Regia di Anton Corbijn vedi scheda film
All’interno del cinema biografico contemporaneo, s’è consolidata la tendenza ad isolare una parte di vita dell’oggetto raccontato: restando nell’ambito delle star, Marilyn (sulle riprese de Il principe e la ballerina), Hitchcok (il making off di Psyco), Saving Mr. Banks (la battaglia per Mary Poppins). L’obiettivo, nemmeno troppo velato, è di proporre una visione globale sul personaggio attraverso la rievocazione di un episodio particolare. Life s’inserisce certamente in questo filone e il titolo, benché alluda alla celebre rivista, esprime proprio questo: la breve vita di James Dean non ha bisogno di un altro biopic illustrativo, ma può essere filtrata dall’incontro con il fotografo Dennis Stock, che lo scelse come protagonista di un rinomato servizio.
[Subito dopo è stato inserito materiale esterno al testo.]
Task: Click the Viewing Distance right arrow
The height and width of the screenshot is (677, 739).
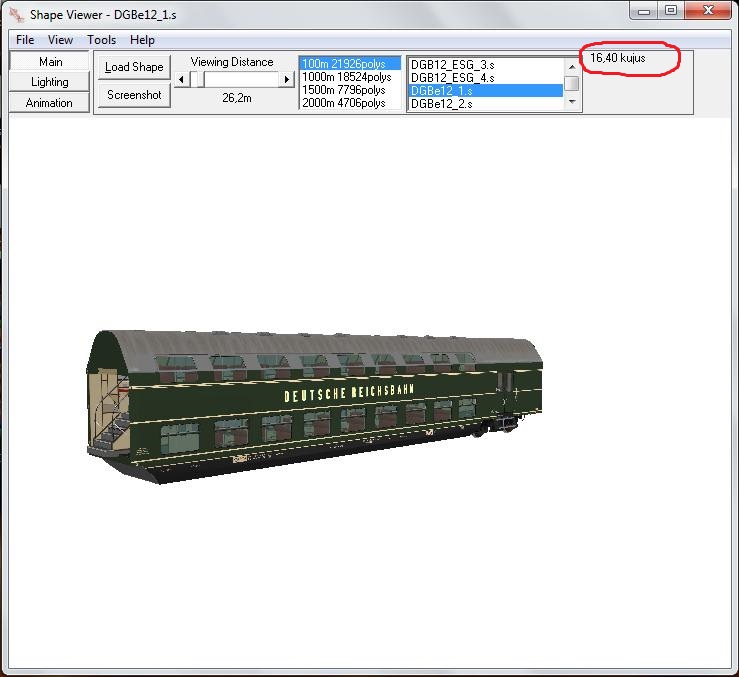Action: click(x=287, y=79)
Servendosi abilmente della sceneggiatura di Luke Davies, interessata soprattutto al rapporto di forza tra l’attore e il fotografo, Anton Corbijn mette in scena una sorta di “cronaca di una morte annunciata” del più complicato tra i divi (tenero e rapace, ambizioso e sofferto, sfrontato ed umile), declinandolo sì come un racconto inevitabilmente crepuscolare (le luci soffuse della festa iniziale si rarefanno progressivamente fino ad una freddezza che è anche una dichiarazione dintenti) e soprattutto privato senza mai eccedere nella superficialità di un mondo patinato (la love story con Pier Angeli non appassiona più di tanto: meglio il ritorno in Indiana). Forse non del tutto centrato quando si vuole conferire alla figura di Dean una maturità probabilmente eccessiva (la declamazione della poesia) e nello schematico ritratto familiare di Boots, è tuttavia un buon prodotto un po’ dimesso ma interessante. Robert Pattinson cesella con minimalismo, mentre il pur ispiratissimo Dane DeHaan è meno bello di Dean.